_Übungstext_.
______________________________

In seinem Buch „Alles Zufall“ versucht Stefan Klein dem Zufall auf die Spur zu kommen. Plausibel argumentierend und anhand von vielen Beispielen führt Klein den Leser durch die Welt des Zufalls und macht ihn mit seinen Gesetzen vertraut. Der Zufall, so wird deutlich, ist eine physikalische Größe in der Natur, die eine schöpferische und eine zerstörerische Kraft entfalten kann.Obwohl mir die Argumente unmittelbar einleuchteten, so erschienen mir Kleins Gedanken beim Lesen im Thailand-Urlaub sehr abstrakt. Bis zum Morgen des 26. Dezember 2004. An diesem Tag offenbarte sich mir die zerstörerische Seite des Zufalls mit voller Wucht – in einem Stelzenhaus am Strand von Khao Lak.

______________________________

_Bereitgestellte Datensätze_.
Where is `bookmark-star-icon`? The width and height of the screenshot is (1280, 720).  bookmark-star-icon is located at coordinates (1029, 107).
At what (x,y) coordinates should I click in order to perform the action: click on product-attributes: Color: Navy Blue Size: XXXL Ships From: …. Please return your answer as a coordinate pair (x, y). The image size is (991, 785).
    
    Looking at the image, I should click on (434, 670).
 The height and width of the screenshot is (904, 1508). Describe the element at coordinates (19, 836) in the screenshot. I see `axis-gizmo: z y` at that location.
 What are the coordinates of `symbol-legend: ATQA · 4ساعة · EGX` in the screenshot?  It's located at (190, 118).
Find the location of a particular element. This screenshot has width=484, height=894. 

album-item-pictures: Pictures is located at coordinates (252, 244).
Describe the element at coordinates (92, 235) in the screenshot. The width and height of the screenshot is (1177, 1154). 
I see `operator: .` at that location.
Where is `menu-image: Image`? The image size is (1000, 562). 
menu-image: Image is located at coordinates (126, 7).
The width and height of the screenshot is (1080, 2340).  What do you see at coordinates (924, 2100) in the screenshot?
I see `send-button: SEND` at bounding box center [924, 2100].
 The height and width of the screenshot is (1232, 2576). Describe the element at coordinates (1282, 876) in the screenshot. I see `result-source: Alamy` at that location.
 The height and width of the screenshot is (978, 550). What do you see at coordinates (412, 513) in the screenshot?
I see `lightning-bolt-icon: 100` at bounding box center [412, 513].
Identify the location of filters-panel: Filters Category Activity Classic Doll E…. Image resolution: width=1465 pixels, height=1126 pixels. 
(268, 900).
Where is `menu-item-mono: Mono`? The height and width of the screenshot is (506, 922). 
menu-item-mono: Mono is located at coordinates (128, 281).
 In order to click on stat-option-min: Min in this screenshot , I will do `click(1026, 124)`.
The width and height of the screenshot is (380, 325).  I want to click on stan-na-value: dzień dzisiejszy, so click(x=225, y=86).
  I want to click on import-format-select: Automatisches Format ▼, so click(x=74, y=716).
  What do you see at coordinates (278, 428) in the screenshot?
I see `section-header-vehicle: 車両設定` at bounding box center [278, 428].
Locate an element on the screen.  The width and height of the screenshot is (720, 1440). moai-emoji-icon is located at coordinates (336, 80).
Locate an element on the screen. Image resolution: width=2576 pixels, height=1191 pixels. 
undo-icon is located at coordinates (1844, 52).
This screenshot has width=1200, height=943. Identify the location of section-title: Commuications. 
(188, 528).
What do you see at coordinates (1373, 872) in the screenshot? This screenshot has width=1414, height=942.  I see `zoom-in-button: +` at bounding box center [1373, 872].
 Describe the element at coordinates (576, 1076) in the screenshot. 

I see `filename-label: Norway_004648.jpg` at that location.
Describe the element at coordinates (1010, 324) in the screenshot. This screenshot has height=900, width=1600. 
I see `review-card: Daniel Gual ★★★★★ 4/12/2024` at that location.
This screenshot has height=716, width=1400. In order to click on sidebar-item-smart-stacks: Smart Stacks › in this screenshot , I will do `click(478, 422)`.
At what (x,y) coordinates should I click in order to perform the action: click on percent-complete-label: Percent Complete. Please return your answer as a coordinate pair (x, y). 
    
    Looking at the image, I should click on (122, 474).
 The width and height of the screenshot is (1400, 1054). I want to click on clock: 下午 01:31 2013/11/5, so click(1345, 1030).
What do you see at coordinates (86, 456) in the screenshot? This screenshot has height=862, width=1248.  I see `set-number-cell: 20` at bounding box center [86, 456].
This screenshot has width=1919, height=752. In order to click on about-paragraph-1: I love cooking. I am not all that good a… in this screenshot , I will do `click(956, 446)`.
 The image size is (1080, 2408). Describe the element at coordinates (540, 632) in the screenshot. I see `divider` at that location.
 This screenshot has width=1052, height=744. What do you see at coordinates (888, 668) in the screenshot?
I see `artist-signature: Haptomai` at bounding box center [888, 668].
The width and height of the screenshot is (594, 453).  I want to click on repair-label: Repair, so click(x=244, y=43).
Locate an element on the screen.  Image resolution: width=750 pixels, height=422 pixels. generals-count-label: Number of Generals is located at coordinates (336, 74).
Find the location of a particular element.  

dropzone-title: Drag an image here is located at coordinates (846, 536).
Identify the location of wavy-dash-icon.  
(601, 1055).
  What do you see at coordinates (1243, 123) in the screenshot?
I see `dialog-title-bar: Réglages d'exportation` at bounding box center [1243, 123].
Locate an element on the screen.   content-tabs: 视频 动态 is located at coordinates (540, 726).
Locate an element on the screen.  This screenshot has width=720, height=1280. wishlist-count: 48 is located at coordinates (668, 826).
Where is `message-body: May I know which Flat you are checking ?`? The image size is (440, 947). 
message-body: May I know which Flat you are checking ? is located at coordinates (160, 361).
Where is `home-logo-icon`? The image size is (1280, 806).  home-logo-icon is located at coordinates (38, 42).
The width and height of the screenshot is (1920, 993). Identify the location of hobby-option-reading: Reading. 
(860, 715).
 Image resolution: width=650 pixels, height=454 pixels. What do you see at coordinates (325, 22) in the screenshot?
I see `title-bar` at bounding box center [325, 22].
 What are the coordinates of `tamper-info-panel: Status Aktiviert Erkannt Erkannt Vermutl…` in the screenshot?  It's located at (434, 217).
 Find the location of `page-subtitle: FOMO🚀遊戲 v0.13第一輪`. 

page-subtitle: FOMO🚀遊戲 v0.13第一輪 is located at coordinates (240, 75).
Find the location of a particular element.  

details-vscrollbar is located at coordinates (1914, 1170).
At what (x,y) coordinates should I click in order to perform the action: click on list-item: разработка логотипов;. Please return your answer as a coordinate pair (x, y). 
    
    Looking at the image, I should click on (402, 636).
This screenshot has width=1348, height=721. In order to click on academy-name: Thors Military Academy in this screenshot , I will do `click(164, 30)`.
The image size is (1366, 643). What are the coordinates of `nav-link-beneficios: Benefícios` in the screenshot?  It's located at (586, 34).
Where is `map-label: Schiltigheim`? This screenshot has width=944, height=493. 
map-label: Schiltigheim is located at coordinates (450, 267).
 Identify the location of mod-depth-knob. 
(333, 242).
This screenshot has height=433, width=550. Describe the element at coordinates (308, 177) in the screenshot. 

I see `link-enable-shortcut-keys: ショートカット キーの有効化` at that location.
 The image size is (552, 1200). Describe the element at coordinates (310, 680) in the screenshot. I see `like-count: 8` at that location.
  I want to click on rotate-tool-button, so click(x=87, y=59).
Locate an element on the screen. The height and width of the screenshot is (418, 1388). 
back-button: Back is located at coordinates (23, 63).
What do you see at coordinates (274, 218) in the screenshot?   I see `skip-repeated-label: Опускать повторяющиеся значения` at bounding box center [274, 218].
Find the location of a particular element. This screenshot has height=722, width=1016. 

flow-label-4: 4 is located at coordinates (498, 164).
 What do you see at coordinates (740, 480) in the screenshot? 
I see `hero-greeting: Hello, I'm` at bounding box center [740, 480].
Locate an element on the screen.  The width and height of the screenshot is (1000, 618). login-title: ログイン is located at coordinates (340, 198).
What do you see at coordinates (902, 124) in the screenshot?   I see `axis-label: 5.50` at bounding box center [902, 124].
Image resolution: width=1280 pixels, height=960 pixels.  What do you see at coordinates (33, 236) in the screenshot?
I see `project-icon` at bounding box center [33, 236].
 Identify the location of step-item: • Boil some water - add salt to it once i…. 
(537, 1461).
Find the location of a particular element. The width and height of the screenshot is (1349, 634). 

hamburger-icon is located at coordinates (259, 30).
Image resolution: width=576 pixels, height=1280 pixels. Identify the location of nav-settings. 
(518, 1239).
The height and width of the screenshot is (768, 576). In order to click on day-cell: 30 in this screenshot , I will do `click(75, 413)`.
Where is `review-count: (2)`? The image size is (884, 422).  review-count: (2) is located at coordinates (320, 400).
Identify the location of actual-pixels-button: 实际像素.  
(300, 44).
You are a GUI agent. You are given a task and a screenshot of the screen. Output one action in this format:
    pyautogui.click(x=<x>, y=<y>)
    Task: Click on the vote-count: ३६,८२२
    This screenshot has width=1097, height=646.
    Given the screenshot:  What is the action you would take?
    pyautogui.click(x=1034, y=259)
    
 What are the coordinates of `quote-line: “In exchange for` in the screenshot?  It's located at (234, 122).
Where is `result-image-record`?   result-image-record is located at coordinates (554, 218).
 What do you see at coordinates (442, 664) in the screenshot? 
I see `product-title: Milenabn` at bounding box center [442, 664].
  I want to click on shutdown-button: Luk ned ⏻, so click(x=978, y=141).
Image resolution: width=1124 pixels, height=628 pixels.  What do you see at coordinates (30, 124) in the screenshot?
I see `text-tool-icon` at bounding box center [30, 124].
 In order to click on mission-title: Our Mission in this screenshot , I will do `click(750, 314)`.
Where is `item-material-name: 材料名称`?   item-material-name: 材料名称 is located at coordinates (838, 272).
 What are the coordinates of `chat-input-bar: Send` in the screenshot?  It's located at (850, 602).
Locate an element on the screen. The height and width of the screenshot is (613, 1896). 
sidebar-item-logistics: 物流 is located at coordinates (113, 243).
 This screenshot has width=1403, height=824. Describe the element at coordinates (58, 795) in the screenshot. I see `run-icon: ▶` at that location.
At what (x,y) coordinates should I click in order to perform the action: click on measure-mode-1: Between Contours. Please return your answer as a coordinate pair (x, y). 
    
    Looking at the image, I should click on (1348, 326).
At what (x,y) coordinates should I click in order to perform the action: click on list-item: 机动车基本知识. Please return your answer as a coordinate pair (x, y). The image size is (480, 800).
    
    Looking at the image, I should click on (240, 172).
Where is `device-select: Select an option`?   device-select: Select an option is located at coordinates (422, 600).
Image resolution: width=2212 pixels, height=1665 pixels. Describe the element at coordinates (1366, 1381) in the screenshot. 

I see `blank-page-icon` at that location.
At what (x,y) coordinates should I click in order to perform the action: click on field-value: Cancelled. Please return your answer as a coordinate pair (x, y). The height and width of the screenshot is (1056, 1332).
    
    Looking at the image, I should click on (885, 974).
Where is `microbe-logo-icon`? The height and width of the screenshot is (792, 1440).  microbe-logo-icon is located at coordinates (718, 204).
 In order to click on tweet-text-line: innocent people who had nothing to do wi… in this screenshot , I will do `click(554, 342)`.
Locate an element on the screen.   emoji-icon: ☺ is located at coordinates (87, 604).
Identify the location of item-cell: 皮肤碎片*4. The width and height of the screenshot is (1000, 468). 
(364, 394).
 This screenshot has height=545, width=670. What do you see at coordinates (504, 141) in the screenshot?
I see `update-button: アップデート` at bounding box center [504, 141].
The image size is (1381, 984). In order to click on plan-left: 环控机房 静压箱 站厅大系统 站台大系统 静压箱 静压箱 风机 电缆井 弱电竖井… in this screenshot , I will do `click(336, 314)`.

______________________________

_Arbeitsanweisungen_.
a: Wo befand sich die erzählende Person laut dem Text über Stefan Kleins Buch „Alles Zufall“ am Morgen des 26. Dezember 2004?
b: Führen Sie den Text über Stefan Kleins Buch „Alles Zufall“ im Anschluss an seinen letzten Satz fort.
Die Datensätze werden zur Bearbeitung nicht benötigt.

_Antworten je Aufgabe_.
a: In einem Stelzenhaus am Strand von Khao Lak.

b:
Dass meine Freundin Petra und ich der Flut entkommen sind, haben wir einer Verkettung von glücklichen Umständen zu verdanken oder eben dem Zufall. Diese Tatsache erfüllt uns mit Dankbarkeit und Demut. Unsere Gedanken sind in diesen Tagen bei denjenigen, die geliebte Menschen vermissen oder die ihre Existenzgrundlage verloren haben. Und unsere Hoffnung gilt der Zukunft. Wir hoffen darauf, dass der Zufall nicht nur Chaos hinterläßt, sondern auch Chancen für die Betroffenen bereithält.